**Stated exercise**
Please give everything from the line containing "This screenshot has height=986, width=1220." down to the line containing "Looking at the screenshot, I should 230,840.", both ends included, as a two-column CSV headed text and answer. Put one CSV line per row, with each field in quotes and any line breaks turned into spaces.

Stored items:
START

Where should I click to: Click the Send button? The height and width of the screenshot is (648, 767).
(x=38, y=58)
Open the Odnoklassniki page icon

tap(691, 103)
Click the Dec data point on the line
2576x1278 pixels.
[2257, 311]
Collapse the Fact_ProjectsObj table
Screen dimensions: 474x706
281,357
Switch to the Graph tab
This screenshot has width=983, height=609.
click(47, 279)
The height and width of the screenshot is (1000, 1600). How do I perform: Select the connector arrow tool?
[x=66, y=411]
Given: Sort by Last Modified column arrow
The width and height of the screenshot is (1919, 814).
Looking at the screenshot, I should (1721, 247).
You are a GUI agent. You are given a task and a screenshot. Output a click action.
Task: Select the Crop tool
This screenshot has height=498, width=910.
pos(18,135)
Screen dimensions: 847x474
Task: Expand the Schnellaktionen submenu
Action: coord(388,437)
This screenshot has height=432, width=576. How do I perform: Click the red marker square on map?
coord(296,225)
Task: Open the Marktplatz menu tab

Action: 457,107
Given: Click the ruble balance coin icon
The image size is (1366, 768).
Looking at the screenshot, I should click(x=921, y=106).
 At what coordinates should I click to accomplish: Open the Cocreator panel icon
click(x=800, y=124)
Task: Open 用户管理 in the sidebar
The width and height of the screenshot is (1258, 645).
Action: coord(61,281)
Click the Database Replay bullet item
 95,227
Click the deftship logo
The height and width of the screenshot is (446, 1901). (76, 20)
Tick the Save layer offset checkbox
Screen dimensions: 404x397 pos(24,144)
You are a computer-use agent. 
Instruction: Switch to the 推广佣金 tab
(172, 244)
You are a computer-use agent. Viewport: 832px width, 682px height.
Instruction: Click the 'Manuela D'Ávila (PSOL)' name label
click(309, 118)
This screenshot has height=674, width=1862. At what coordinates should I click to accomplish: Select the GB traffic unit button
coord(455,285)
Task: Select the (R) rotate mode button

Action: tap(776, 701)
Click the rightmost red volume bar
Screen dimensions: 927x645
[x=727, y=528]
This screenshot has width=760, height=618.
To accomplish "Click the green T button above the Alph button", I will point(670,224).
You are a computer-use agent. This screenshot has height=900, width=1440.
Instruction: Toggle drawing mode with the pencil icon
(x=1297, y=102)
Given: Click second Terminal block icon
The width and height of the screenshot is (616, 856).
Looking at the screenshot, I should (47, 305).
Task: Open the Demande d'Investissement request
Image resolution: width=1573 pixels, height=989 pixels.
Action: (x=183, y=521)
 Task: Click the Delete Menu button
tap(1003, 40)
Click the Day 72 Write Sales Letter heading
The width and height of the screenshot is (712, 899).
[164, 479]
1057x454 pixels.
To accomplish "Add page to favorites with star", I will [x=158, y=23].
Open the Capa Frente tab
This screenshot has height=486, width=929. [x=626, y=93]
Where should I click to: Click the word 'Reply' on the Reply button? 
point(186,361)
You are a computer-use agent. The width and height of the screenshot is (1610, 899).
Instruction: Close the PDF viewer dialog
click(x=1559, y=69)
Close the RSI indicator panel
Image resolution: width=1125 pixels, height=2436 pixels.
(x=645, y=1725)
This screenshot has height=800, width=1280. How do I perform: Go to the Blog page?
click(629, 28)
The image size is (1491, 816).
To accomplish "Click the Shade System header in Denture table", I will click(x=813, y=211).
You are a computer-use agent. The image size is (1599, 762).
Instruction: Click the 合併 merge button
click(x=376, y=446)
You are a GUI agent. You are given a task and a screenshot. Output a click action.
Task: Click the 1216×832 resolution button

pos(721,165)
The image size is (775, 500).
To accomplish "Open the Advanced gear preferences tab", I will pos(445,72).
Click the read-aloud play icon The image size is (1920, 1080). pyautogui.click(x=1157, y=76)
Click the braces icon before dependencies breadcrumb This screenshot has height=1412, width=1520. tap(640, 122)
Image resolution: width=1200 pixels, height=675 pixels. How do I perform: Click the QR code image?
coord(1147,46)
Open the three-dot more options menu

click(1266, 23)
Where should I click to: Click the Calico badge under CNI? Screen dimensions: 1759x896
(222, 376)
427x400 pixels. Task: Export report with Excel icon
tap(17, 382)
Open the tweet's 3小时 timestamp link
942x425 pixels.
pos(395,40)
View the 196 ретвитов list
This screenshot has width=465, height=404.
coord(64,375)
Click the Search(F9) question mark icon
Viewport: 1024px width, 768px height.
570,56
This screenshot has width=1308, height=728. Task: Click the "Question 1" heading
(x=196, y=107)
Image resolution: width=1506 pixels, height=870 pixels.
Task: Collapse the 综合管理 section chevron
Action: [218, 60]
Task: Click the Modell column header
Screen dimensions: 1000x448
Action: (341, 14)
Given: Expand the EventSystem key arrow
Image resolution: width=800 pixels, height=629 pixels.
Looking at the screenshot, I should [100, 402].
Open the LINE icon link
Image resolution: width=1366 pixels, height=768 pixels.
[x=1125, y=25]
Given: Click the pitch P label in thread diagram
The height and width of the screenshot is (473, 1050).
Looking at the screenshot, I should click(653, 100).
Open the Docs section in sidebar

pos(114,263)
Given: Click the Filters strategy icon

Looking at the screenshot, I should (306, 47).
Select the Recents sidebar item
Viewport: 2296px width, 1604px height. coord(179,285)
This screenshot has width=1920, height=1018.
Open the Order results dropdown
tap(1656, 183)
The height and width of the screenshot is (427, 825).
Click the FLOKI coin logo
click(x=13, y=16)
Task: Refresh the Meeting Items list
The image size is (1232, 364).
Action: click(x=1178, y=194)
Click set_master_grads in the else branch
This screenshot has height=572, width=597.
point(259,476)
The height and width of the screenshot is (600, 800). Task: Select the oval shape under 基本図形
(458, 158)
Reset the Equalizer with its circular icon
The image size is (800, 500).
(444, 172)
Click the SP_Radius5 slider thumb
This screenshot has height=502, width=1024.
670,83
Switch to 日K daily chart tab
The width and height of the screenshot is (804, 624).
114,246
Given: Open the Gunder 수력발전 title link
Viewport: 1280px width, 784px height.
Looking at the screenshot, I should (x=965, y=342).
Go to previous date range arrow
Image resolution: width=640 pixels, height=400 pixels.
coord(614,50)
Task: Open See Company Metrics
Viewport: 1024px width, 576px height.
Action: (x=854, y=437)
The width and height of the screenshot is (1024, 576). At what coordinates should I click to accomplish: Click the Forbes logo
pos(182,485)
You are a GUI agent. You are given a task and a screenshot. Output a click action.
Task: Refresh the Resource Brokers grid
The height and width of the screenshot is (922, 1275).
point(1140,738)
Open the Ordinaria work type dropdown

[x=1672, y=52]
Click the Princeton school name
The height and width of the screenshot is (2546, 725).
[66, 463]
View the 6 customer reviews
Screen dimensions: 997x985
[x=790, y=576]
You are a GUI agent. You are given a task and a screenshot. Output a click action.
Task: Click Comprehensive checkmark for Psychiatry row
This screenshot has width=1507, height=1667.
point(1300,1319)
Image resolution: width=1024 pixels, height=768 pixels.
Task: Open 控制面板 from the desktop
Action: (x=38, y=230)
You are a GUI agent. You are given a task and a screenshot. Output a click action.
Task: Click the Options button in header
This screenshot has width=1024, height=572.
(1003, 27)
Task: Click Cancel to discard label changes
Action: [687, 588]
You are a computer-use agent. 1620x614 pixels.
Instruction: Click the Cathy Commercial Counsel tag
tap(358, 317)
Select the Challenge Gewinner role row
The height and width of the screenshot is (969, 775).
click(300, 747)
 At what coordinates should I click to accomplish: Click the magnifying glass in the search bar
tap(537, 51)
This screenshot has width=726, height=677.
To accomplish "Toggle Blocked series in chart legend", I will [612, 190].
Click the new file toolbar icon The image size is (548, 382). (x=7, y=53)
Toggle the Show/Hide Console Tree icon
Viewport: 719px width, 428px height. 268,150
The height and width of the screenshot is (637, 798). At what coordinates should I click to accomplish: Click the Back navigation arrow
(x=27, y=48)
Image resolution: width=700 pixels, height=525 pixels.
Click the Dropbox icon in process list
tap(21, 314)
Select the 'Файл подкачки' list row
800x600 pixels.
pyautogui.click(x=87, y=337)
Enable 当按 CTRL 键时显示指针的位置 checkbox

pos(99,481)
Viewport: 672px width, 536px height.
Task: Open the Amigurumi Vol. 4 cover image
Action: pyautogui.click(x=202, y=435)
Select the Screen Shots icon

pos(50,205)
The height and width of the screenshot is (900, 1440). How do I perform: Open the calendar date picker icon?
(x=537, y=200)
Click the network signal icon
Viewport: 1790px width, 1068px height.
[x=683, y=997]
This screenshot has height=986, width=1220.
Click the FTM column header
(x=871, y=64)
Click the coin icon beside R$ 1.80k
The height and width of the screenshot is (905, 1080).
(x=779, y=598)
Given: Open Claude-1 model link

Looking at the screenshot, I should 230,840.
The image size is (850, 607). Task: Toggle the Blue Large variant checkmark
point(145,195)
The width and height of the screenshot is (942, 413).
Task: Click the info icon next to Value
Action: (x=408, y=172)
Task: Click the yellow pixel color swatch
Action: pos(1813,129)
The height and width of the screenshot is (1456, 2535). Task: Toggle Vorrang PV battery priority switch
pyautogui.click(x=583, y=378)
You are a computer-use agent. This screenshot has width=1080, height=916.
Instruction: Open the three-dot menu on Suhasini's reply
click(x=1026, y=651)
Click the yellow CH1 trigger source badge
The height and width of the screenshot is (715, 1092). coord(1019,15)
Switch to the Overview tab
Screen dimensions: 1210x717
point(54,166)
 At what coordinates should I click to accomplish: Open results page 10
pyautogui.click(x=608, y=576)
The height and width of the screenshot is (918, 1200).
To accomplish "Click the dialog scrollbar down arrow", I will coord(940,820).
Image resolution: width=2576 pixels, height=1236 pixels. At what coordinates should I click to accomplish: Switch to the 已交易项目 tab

END

**Result**
text,answer
"This screenshot has height=986, width=1220. Click the FTM column header","(x=871, y=64)"
"Click the coin icon beside R$ 1.80k The height and width of the screenshot is (905, 1080).","(x=779, y=598)"
"Given: Open Claude-1 model link","Looking at the screenshot, I should 230,840."